Author: David Chasteen-Boyd

Introduction to prime numbers

Think back to elementary school during which you learned about a seemingly useless mathematical relic called prime numbers. Your teacher told you in class one day that they are special numbers, divisible only by themselves and one. You also learned about prime factorization, or factor trees, in which you kept dividing a number until it could be divided no further. Then you were given a worksheet, which you scrambled to finish so you could go to recess, and promptly forgot about prime numbers until it was time to take that standardized test at the end of the school year.

As it turns out, prime numbers are incredibly important in math and even in fields as far-reaching as quantum physics and Internet security. They are often referred to as the building blocks of all numbers. Composite numbers, integers that are not prime, are made up of prime numbers combined together in some way. One way of forming composite numbers is by reversing the process of prime factorization: instead of dividing a composite number into its prime number components, you can multiply prime numbers together to form a composite number. Prime numbers have been studied for thousands of years. The Greek mathematician Euclid showed that every number is either prime or the product of prime numbers and proved that there are infinitely many prime numbers. Other theories of prime numbers include the twin primes conjecture, which states that there are infinitely many "pairs" of prime numbers that are only two units away from each other (the larger prime minus the smaller prime equals 2, such as with 41 and 43). However, despite thousands of years of study and great interest, there are still many unanswered questions in analytic number theory, which is the study of the properties of integers and prime numbers. One of the most significant of these questions is the Riemann hypothesis.
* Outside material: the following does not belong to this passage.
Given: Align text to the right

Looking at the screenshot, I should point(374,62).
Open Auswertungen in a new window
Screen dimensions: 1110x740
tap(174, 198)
At its core, the Riemann hypothesis seeks to find and study the pattern and distribution of prime numbers as they get larger and larger. Consider the pattern in the first four prime numbers: 2, 3, 5, and 7. At first glance, it seems like all of the odd numbers less than 10 are prime, but then comes 9. Still, it seems like most odd numbers are prime. The next few are 11, 13, 17, 19, and 23. That set initially increases by increments of 2 or 4 but then suddenly jumps up by 6. The next set of primes is 29, 31, 37, 41, 43, and 47. The spacing between them seems to be increasing, until you reach the primes 71 and 73. So, what exactly is the pattern? Are the primes getting farther apart or closer together with increasing magnitude? Or is the average distance between them staying the same?

The Prime Number Theorem, which Riemann first tried to prove when he was proposing his hypothesis, states that the average distance between the primes in the first N integers after 0 can be approximated using the following formula

D = ln(N)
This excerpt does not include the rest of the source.